Rewrite the lines beginning with the line that contains "You are a computer-use" and continuing through the line that contains "click(150, 155)", replacing "screenshot" with "screen capture" and changing nothing else. Omit the pictures from your answer.

Excerpted data:
>> start
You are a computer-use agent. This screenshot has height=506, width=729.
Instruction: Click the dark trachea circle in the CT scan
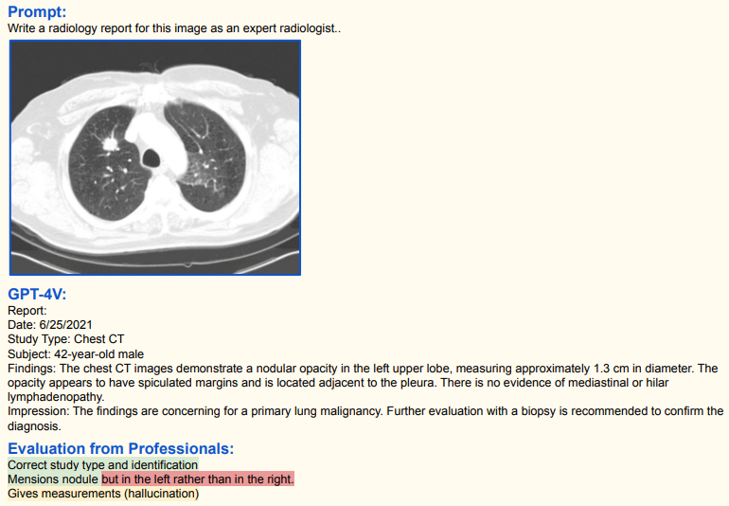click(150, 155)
>> end
>> start
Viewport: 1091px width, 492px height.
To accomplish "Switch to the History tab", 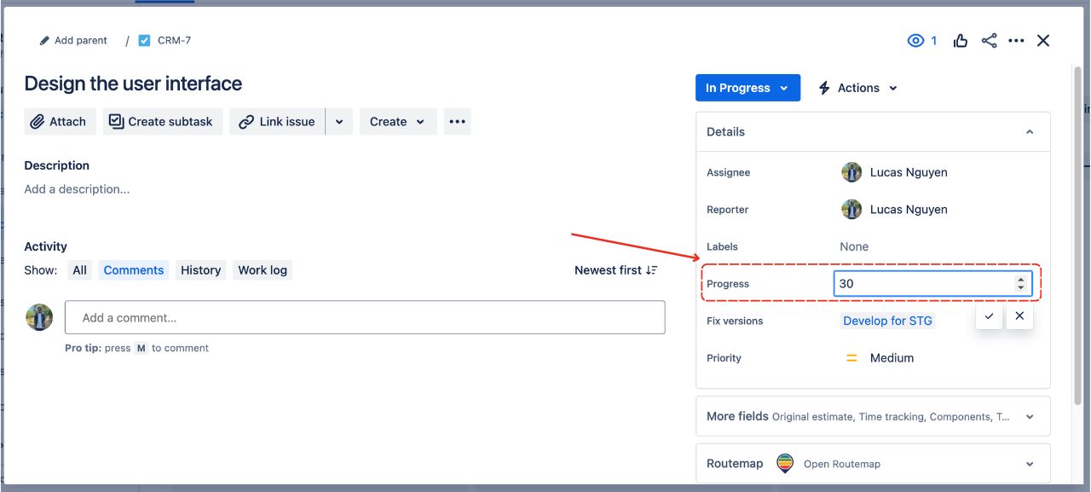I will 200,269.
>> end
Written solution:
You are a computer-use agent. This screen capture has height=506, width=729.
Instruction: Click the dark trachea circle in the CT scan
click(150, 155)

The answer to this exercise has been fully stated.